REQUIREMENT: Reply with one number only: the count of lines below that contain the word "each".

[Start of Attachment]

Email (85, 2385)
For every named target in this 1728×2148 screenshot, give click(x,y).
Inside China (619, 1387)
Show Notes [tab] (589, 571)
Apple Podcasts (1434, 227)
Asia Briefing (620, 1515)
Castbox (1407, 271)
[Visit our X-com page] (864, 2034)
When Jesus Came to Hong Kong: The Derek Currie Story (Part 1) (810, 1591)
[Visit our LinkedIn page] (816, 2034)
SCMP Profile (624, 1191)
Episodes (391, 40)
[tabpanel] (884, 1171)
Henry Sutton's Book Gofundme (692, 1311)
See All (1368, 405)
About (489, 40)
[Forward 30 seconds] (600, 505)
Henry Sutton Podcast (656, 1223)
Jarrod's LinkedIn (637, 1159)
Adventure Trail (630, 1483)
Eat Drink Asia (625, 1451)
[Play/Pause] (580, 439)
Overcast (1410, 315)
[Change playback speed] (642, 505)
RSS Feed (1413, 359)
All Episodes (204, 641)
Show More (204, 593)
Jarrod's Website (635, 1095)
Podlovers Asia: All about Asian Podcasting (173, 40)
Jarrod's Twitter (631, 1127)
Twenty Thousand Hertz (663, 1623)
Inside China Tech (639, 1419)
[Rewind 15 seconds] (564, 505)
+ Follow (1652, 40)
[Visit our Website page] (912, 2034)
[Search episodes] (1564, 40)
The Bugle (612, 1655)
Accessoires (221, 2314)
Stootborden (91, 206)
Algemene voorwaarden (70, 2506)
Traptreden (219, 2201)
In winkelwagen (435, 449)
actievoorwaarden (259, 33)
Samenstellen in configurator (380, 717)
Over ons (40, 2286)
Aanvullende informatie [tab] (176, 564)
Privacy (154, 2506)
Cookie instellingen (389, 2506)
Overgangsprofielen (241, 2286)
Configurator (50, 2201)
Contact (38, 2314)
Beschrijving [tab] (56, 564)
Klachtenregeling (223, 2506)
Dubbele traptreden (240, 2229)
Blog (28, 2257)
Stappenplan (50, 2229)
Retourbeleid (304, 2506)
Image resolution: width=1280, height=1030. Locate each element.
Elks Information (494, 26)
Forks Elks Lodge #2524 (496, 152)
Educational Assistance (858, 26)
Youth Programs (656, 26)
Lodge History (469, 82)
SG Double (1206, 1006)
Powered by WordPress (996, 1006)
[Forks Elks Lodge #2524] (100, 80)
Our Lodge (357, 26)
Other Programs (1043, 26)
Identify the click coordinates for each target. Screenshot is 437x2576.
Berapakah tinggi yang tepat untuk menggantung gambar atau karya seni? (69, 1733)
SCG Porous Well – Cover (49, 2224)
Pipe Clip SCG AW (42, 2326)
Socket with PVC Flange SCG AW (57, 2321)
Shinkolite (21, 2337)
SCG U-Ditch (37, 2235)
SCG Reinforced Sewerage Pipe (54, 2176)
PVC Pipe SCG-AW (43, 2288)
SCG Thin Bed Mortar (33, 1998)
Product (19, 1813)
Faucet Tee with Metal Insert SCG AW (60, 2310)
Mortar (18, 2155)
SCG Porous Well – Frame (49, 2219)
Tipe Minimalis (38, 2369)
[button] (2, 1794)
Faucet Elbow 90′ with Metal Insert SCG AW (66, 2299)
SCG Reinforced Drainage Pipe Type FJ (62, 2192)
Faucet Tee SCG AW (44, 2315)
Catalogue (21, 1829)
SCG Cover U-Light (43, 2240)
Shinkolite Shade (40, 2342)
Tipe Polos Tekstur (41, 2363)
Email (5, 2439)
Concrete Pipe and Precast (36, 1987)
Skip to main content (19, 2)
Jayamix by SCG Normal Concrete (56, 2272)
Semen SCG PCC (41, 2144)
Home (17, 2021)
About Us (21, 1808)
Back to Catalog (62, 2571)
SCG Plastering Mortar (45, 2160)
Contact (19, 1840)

[End of Attachment]

WRITTEN REPLY: 2